I love the idea of Brucie being totally unstoppable. You can hardly blame him for everything that went on that night, anyway, it was a bit of a shambles all round. That said, I do know that when Brucie was presenting the TV Times Awards in the early eighties he forgot the final award and started saying goodbye too early, much to the confusion of Robert Mitchum who was waiting to come on. But he remembered halfway through and tried to make it look like he'd meant to do that.
SP
Steve in Pudsey
Didn't Blue Peter using autocue and earpieces start with the departure of Biddy Baxter? Much to the relief of presentation because they used to have a habit of overrunning which caused a big headache to get the Six on time.
RS
Rob_Schneider
Talking of talkback, there's this gem from Eurovision 1977...

paul_hadley, Si-Co and Ant gave kudos
SW
Steve Williams
Didn't Blue Peter using autocue and earpieces start with the departure of Biddy Baxter? Much to the relief of presentation because they used to have a habit of overrunning which caused a big headache to get the Six on time.


It came in before Biddy Baxter left, and was based more or less because Yvette Fielding was having terrible trouble with the script, and it was decided that introducing autocue would be better than geting rid of her - and indeed she improved massively and became a very good presenter.

They discuss this in Richard Marson's anniversary book. Biddy didn't like the idea of autocue because she thought you lost a lot of spontaneity. They occasionally had autocue for episodes like the appeal launch where there was a load of info that had to be delivered dead right, but on one occasion the autocue went down and because none of the presenters had learned the script, they stumbled their way through the show and it was a mess, which was presumably why Biddy was a bit suspicious of it.
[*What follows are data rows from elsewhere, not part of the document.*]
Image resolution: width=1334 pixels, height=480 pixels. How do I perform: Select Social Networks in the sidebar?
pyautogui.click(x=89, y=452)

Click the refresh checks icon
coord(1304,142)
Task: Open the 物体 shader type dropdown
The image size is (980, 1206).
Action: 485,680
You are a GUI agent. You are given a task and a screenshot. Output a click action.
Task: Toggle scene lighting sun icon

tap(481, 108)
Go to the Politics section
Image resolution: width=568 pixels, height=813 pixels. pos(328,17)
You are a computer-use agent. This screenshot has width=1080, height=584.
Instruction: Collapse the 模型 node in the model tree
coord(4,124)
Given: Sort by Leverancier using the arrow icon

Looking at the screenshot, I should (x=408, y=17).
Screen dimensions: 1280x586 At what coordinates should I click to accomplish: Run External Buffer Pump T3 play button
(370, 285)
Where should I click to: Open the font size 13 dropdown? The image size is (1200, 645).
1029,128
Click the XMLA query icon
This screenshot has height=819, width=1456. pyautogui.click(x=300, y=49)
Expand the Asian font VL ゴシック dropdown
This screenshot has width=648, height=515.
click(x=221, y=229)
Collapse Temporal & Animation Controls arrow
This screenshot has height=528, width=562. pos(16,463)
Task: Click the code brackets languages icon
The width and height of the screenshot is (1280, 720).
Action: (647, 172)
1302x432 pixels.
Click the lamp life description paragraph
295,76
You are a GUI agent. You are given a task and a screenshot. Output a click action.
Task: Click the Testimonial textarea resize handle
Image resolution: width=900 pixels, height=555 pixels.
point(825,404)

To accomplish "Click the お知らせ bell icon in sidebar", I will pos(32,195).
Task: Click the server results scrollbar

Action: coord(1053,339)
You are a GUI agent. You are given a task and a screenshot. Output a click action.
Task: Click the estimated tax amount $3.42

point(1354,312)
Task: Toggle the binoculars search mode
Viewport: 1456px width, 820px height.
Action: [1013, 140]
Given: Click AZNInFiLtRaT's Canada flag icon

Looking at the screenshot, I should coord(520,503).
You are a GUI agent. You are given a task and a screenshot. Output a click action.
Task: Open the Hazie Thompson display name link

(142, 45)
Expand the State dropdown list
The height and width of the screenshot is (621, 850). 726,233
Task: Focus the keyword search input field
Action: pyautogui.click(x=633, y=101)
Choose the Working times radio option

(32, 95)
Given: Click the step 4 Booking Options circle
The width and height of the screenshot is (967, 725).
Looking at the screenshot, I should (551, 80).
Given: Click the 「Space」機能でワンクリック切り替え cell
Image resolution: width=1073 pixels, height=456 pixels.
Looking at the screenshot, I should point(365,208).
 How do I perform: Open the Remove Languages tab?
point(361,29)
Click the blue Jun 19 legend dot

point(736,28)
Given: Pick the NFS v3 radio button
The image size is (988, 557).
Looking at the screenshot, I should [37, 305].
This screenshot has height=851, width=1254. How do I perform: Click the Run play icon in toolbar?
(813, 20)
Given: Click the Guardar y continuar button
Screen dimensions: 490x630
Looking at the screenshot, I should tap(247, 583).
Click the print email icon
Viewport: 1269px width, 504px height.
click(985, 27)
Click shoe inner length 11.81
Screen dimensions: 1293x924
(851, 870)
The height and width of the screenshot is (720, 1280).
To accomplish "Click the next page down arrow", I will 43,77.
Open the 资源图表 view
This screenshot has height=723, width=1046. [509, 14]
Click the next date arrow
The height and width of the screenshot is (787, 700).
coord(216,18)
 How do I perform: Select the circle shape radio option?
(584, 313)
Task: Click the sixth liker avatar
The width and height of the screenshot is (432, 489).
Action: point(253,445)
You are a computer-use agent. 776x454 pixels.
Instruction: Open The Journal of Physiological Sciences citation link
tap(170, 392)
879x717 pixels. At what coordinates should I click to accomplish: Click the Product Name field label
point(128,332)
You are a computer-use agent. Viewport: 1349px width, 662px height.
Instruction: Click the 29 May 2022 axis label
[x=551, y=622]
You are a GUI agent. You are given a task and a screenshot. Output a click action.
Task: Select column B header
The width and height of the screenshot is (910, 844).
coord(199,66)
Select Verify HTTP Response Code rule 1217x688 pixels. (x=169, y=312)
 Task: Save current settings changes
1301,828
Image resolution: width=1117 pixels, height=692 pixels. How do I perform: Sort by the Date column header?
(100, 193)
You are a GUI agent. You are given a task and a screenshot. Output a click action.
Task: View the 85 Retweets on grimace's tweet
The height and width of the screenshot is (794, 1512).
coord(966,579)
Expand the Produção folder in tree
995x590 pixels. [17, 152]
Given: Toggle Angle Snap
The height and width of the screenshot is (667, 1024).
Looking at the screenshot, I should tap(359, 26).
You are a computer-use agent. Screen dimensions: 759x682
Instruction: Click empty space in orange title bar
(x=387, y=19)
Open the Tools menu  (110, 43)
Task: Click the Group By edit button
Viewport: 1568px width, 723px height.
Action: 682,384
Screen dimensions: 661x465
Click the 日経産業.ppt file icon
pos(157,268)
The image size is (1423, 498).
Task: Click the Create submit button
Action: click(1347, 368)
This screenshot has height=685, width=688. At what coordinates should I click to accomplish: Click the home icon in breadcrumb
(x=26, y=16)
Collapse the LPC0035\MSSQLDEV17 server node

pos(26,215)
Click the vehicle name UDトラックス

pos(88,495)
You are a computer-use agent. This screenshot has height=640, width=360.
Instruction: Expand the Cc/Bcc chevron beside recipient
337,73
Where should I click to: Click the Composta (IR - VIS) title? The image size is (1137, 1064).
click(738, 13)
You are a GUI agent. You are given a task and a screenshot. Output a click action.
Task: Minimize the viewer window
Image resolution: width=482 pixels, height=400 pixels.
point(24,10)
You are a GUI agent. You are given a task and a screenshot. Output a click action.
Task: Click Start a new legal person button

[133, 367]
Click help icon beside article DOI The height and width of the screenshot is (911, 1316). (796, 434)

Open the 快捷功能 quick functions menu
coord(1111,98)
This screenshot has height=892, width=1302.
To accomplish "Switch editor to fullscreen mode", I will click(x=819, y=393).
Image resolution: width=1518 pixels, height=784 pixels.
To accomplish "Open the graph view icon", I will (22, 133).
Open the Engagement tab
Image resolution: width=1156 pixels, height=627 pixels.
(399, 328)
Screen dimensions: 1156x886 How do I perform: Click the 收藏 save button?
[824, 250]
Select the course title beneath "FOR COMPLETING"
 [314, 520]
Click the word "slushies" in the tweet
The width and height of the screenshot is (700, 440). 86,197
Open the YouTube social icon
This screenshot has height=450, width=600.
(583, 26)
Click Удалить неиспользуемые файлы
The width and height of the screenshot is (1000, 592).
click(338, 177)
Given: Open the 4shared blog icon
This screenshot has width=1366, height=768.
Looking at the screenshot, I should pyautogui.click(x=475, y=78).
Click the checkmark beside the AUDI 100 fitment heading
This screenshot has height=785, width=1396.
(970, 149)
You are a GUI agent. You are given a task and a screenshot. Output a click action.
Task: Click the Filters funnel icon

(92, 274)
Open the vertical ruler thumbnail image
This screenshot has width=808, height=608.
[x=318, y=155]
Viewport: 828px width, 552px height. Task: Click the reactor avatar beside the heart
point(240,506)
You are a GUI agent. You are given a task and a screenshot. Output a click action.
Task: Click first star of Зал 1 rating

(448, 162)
But Mark Curry says that the problem was that you ended up having to learn the script parrot fashion and it became a memory test, whereas with autocue you would still learn the script but didn't have to agonise over every word, and he lobbied hard for it. They had it as a trial for a few shows and they were really good so they got to keep it.

Funnily enough, this is totally contradicted in Blue Peter: The Inside Story, the book Biddy herself wrote in the eighties, where she says that Mark Curry was actually dead against the introduction of autocue because he was an artiste who didn't like being constrained by the autocue. But, though entertaining, I would question some of the stuff in Biddy's book, especially the presenter "quotes" which are often recycled from Blue Peter books she wrote herself, plus the chronology is all wrong in parts.